## [Task brief]
Render every line of the rows below as a Markdown table with the columns No and Text. Put the line's sequence number under No and the line itself under Text, and leave out blank lines.

===== Information provided =====

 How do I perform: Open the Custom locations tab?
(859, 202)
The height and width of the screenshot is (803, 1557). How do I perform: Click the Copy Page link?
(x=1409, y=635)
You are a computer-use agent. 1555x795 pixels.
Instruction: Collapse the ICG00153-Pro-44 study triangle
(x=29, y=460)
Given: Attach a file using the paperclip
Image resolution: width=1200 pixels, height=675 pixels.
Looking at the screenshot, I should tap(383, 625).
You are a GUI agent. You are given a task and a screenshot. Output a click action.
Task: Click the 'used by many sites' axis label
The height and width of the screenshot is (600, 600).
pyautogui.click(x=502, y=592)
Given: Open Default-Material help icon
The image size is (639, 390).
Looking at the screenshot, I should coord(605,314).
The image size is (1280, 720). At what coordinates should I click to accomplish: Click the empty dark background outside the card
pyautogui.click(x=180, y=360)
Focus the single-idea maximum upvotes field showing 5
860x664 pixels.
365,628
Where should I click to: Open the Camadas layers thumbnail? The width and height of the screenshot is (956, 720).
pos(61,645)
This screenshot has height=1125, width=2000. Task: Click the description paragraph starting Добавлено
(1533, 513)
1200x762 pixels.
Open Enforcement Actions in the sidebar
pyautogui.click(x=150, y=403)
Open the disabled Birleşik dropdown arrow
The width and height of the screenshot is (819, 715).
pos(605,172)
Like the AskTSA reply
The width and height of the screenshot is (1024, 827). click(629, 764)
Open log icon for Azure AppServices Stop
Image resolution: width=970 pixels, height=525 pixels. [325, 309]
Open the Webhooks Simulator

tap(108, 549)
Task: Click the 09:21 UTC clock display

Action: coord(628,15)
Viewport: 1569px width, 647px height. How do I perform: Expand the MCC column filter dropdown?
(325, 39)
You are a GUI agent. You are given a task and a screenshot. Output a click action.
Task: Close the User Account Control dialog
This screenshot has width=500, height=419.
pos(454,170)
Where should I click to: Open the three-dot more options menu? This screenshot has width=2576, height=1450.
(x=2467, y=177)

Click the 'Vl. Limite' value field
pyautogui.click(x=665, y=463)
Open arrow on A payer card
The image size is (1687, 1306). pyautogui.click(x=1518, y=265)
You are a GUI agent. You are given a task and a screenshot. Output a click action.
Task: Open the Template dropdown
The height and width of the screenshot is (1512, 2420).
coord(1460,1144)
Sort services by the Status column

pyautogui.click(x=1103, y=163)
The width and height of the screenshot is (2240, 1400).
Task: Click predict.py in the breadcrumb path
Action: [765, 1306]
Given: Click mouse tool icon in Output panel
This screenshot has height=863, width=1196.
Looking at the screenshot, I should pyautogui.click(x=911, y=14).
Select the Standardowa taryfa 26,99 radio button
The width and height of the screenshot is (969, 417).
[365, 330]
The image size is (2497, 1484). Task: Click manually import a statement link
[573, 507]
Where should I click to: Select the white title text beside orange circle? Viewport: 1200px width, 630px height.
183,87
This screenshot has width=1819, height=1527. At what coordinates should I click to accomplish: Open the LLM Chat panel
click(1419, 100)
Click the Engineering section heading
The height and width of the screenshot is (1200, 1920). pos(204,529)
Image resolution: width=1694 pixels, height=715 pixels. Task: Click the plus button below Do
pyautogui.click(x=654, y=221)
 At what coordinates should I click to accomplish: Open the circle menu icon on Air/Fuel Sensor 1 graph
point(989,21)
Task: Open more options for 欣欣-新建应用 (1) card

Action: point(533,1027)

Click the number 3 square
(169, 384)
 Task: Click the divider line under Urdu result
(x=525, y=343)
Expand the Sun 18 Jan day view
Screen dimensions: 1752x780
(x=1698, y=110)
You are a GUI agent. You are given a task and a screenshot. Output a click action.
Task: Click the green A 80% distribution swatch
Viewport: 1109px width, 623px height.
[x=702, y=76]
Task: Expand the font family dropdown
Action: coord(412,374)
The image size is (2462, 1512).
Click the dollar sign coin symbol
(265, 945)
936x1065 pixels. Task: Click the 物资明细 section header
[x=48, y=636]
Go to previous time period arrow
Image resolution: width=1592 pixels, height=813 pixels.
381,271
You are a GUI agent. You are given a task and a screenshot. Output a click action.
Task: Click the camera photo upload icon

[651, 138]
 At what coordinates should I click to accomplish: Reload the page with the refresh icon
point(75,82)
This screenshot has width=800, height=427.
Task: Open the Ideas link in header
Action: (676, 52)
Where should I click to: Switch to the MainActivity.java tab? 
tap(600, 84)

=====

## [Solution to the exercise]
| No | Text |
|---|---|
| 1 |  How do I perform: Open the Custom locations tab? |
| 2 | (859, 202) |
| 3 | The height and width of the screenshot is (803, 1557). How do I perform: Click the Copy Page link? |
| 4 | (x=1409, y=635) |
| 5 | You are a computer-use agent. 1555x795 pixels. |
| 6 | Instruction: Collapse the ICG00153-Pro-44 study triangle |
| 7 | (x=29, y=460) |
| 8 | Given: Attach a file using the paperclip |
| 9 | Image resolution: width=1200 pixels, height=675 pixels. |
| 10 | Looking at the screenshot, I should tap(383, 625). |
| 11 | You are a GUI agent. You are given a task and a screenshot. Output a click action. |
| 12 | Task: Click the 'used by many sites' axis label |
| 13 | The height and width of the screenshot is (600, 600). |
| 14 | pyautogui.click(x=502, y=592) |
| 15 | Given: Open Default-Material help icon |
| 16 | The image size is (639, 390). |
| 17 | Looking at the screenshot, I should coord(605,314). |
| 18 | The image size is (1280, 720). At what coordinates should I click to accomplish: Click the empty dark background outside the card |
| 19 | pyautogui.click(x=180, y=360) |
| 20 | Focus the single-idea maximum upvotes field showing 5 |
| 21 | 860x664 pixels. |
| 22 | 365,628 |
| 23 | Where should I click to: Open the Camadas layers thumbnail? The width and height of the screenshot is (956, 720). |
| 24 | pos(61,645) |
| 25 | This screenshot has height=1125, width=2000. Task: Click the description paragraph starting Добавлено |
| 26 | (1533, 513) |
| 27 | 1200x762 pixels. |
| 28 | Open Enforcement Actions in the sidebar |
| 29 | pyautogui.click(x=150, y=403) |
| 30 | Open the disabled Birleşik dropdown arrow |
| 31 | The width and height of the screenshot is (819, 715). |
| 32 | pos(605,172) |
| 33 | Like the AskTSA reply |
| 34 | The width and height of the screenshot is (1024, 827). click(629, 764) |
| 35 | Open log icon for Azure AppServices Stop |
| 36 | Image resolution: width=970 pixels, height=525 pixels. [325, 309] |
| 37 | Open the Webhooks Simulator |
| 38 | tap(108, 549) |
| 39 | Task: Click the 09:21 UTC clock display |
| 40 | Action: coord(628,15) |
| 41 | Viewport: 1569px width, 647px height. How do I perform: Expand the MCC column filter dropdown? |
| 42 | (325, 39) |
| 43 | You are a GUI agent. You are given a task and a screenshot. Output a click action. |
| 44 | Task: Close the User Account Control dialog |
| 45 | This screenshot has width=500, height=419. |
| 46 | pos(454,170) |
| 47 | Where should I click to: Open the three-dot more options menu? This screenshot has width=2576, height=1450. |
| 48 | (x=2467, y=177) |
| 49 | Click the 'Vl. Limite' value field |
| 50 | pyautogui.click(x=665, y=463) |
| 51 | Open arrow on A payer card |
| 52 | The image size is (1687, 1306). pyautogui.click(x=1518, y=265) |
| 53 | You are a GUI agent. You are given a task and a screenshot. Output a click action. |
| 54 | Task: Open the Template dropdown |
| 55 | The height and width of the screenshot is (1512, 2420). |
| 56 | coord(1460,1144) |
| 57 | Sort services by the Status column |
| 58 | pyautogui.click(x=1103, y=163) |
| 59 | The width and height of the screenshot is (2240, 1400). |
| 60 | Task: Click predict.py in the breadcrumb path |
| 61 | Action: [765, 1306] |
| 62 | Given: Click mouse tool icon in Output panel |
| 63 | This screenshot has height=863, width=1196. |
| 64 | Looking at the screenshot, I should pyautogui.click(x=911, y=14). |
| 65 | Select the Standardowa taryfa 26,99 radio button |
| 66 | The width and height of the screenshot is (969, 417). |
| 67 | [365, 330] |
| 68 | The image size is (2497, 1484). Task: Click manually import a statement link |
| 69 | [573, 507] |
| 70 | Where should I click to: Select the white title text beside orange circle? Viewport: 1200px width, 630px height. |
| 71 | 183,87 |
| 72 | This screenshot has width=1819, height=1527. At what coordinates should I click to accomplish: Open the LLM Chat panel |
| 73 | click(1419, 100) |
| 74 | Click the Engineering section heading |
| 75 | The height and width of the screenshot is (1200, 1920). pos(204,529) |
| 76 | Image resolution: width=1694 pixels, height=715 pixels. Task: Click the plus button below Do |
| 77 | pyautogui.click(x=654, y=221) |
| 78 |  At what coordinates should I click to accomplish: Open the circle menu icon on Air/Fuel Sensor 1 graph |
| 79 | point(989,21) |
| 80 | Task: Open more options for 欣欣-新建应用 (1) card |
| 81 | Action: point(533,1027) |
| 82 | Click the number 3 square |
| 83 | (169, 384) |
| 84 |  Task: Click the divider line under Urdu result |
| 85 | (x=525, y=343) |
| 86 | Expand the Sun 18 Jan day view |
| 87 | Screen dimensions: 1752x780 |
| 88 | (x=1698, y=110) |
| 89 | You are a GUI agent. You are given a task and a screenshot. Output a click action. |
| 90 | Task: Click the green A 80% distribution swatch |
| 91 | Viewport: 1109px width, 623px height. |
| 92 | [x=702, y=76] |
| 93 | Task: Expand the font family dropdown |
| 94 | Action: coord(412,374) |
| 95 | The image size is (2462, 1512). |
| 96 | Click the dollar sign coin symbol |
| 97 | (265, 945) |
| 98 | 936x1065 pixels. Task: Click the 物资明细 section header |
| 99 | [x=48, y=636] |
| 100 | Go to previous time period arrow |
| 101 | Image resolution: width=1592 pixels, height=813 pixels. |
| 102 | 381,271 |
| 103 | You are a GUI agent. You are given a task and a screenshot. Output a click action. |
| 104 | Task: Click the camera photo upload icon |
| 105 | [651, 138] |
| 106 |  At what coordinates should I click to accomplish: Reload the page with the refresh icon |
| 107 | point(75,82) |
| 108 | This screenshot has width=800, height=427. |
| 109 | Task: Open the Ideas link in header |
| 110 | Action: (676, 52) |
| 111 | Where should I click to: Switch to the MainActivity.java tab?  |
| 112 | tap(600, 84) |